-- Problem --
All of the records should be restated word for word.

Stored items
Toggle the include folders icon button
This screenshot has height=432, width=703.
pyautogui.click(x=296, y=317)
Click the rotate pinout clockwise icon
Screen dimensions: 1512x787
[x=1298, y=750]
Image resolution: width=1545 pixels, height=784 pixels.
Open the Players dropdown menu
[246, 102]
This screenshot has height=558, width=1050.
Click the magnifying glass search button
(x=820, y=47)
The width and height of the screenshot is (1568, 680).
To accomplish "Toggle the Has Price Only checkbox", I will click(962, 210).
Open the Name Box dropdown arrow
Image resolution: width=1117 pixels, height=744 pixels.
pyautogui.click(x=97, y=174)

-- Problem solution --
Toggle the include folders icon button
This screenshot has height=432, width=703.
pyautogui.click(x=296, y=317)
Click the rotate pinout clockwise icon
Screen dimensions: 1512x787
[x=1298, y=750]
Image resolution: width=1545 pixels, height=784 pixels.
Open the Players dropdown menu
[246, 102]
This screenshot has height=558, width=1050.
Click the magnifying glass search button
(x=820, y=47)
The width and height of the screenshot is (1568, 680).
To accomplish "Toggle the Has Price Only checkbox", I will click(962, 210).
Open the Name Box dropdown arrow
Image resolution: width=1117 pixels, height=744 pixels.
pyautogui.click(x=97, y=174)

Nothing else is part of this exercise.